After US President Trump announced his unilateral decision to withdraw from the Iran nuclear deal, negotiated with European powers together with Russia and China, Germany as well as other signatories criticized the American move undermining peace in the region. Neither Israel nor the US face any existential threat from Iran.
Grenell’s tweet therefore met with a flood of indignant responses, including from former and current German government officials. His message to Germany was retweeted almost 6 000 times – and counting. Close to 1500 comments were from angry Germans telling the ambassador to butt out.
Wolfgang Ischinger, German ambassador to the US from 2001 to 2006, responded by tweeting: “Germans are eager to listen, but they will resent instructions.” Ischinger said it was never a good idea to “tell the host country what to do, if you want to stay out of trouble”.
Germany had waited nearly 16 months for the Trump administration to send the new ambassador Grenell, 51, a former Fox News commentator to Berlin.
The outspoken anchorman had served as spokesman of the US mission to the United Nations under George W Bush. Germans mocked him by calling him a “harter Hund,” a colloquialism that means someone playing “tough guy”.
Andrea Nahles, who heads the Social Democrats in the Bundestag, told state broadcaster Deutsche Welle: “It’s not up to me to teach the US ambassador how to be diplomatic, but he does seem to need a bit of tutoring.”
Lawmaker Omid Nouripour, who heads the foreign policy committee in parliament for the Green party, told public radio network Deutschlandfunk, that threatening the German economy was “just not a tone of cooperation”.
According to the business daily Handelsblatt, German companies did an estimated $3.5 billion worth of business in Iran last year. They have been preparing for US threats for months a German business leader said, effectively cutting the US out of any Iran-related business.
Michael Tockuss, head of the German-Iranian Chamber of Commerce, based in Hamburg, explained: “We’re not shocked. For some time now, companies doing business in Iran have been trying to find substitutes for any US-related aspects of their supply chains.”
European companies in Iran do not work with dollars at all, they prefer euros or perhaps dirhams, he said. “Any US staff members are excluded from Iran-related business,” Tockuss added.
But Public TV ZDF commentator Wulf Schmiese said the US ambassador’s threat will certainly scare German companies: “Their [German business] dealings with the US are too valuable to them [German companies].”

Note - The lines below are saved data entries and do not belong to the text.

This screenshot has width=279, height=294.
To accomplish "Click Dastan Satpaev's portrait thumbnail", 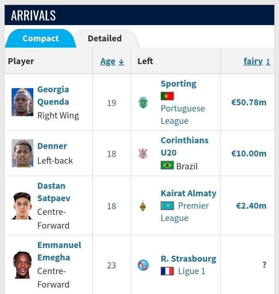I will click(x=22, y=206).
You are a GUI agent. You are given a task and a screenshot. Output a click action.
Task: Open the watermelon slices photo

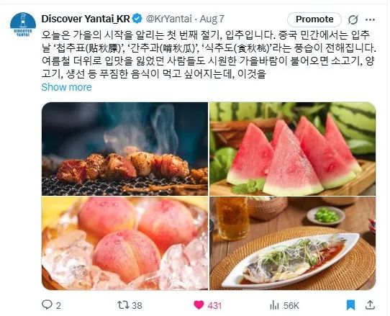point(292,149)
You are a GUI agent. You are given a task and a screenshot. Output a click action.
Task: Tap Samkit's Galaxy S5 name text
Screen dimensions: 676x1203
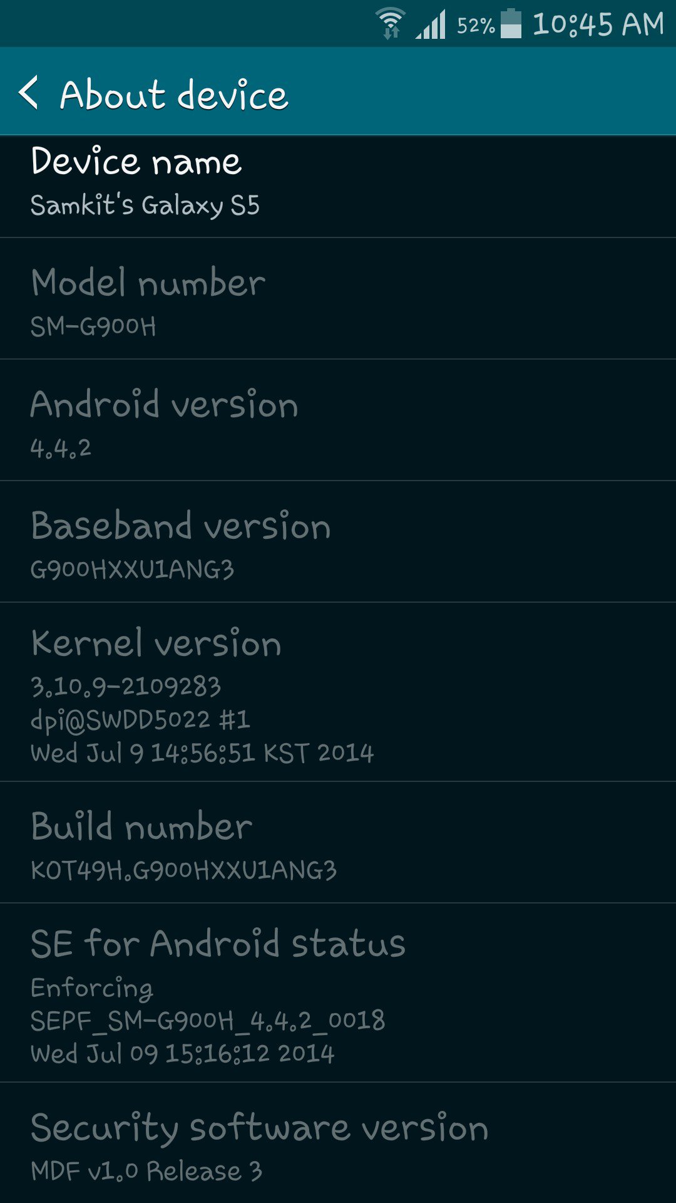click(x=145, y=205)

The international focus is now on Airbus. The Franco-German manufacturer, rival to US planemaker Boeiing, face perhaps the biggest challenge as 10 percent of its parts are imported from the US from suppliers such as United Technologies, Rockwell Collins and General Electric, Reuters reported.
Sanctions would put the delivery of 95 Airbus planes in jeopardy.
The US withdrawal is not only a severe betrayal of trust, but also a breach of treaty obligations, if not under the Joint Comprehensive Plan of Action, certainly under the United Nations Charter, delivered to the US Senate by President Harry Truman and duly ratified by that body on July 28, 1945 by a vote of 89-2.
Under Article 25 of the UN Charter, “members of the United Nations agree to accept and carry out the decisions of the Security Council”.
On July 20, 2015, the Security Council unanimously endorsed the Joint Comprehensive Plan of Action in UN Security Council Resolution 2231. Samantha Power, US ambassador to the UN at the time, voted for the resolution.
The resolution itself contains text “[u]nderscoring that Member States are obligated under Article 25 of the Charter of the United Nations to accept and carry out the Security Council’s decisions”.